Scripps Networks Interactive has seen decent stock market success over the past ten years. Currently the company is trading with a market capitalization of $11.4 billion and is growing by 2.79 percent on a quarterly basis.

 

Scripps earnings was expected to grow over the next few quarters, $1.18 per share; however, it has not been predicted how the recent acquisition will affect this.

 

The company’s shares are thinly traded, making it hard for the company to build momentum. This is due to the company not being as recognizable as many of the assets it holds, such as HGTV or the Food Network.

 

The company steadily increased from $3.0 to $3.6 billion over that time period, stated in its financial records from 2014 to 2017. In 2017, the company held record consolidated operating revenues of $3.6 billion, an increase of 4.7 percent.

 

HGTV has consistently been their most lucrative channel over the past three years, according to the annual reports from the company’s archives, which can be seen below.

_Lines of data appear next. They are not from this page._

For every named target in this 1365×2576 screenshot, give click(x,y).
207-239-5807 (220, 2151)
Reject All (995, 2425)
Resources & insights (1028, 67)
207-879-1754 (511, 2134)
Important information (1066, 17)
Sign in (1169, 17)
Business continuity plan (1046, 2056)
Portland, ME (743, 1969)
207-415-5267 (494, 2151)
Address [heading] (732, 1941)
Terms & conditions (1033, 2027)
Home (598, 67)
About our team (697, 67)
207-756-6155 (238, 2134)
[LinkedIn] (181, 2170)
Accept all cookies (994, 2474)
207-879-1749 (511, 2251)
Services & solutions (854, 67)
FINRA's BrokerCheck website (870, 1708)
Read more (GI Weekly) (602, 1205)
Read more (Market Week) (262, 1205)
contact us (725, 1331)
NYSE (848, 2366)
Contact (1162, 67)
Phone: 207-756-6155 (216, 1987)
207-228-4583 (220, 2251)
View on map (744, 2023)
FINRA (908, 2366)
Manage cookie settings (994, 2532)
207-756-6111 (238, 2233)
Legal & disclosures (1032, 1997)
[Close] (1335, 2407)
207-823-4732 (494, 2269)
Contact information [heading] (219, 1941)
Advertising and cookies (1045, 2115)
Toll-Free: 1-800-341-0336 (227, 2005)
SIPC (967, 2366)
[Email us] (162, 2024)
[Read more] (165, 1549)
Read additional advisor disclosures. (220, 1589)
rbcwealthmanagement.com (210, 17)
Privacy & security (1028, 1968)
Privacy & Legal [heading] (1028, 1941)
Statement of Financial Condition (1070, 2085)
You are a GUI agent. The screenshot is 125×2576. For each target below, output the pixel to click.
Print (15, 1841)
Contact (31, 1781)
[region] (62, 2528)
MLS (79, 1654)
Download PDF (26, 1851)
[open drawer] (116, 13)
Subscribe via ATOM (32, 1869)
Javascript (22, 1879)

Despite concerns over the acquisition, Discovery stated that it would honor the $90 per share, breaking down into $63 in cash and $27 in Discovery. Ultimately, Scripps shareholders will own 20 percent and Discovery shareholders will own 80 percent, according to a press release by the company.

 

There was a major dip in Scripps stock in 2016, but after it has steadily increased every year, shown below in a graph from Yahoo! Finance.

The company has proven to be very profitable over the years, especially with the expansion of their international audience. With the completed acquisition by Discovery, the company should continue to see an increase in its financial and stock market performance due to the increased viewer base and combined assets.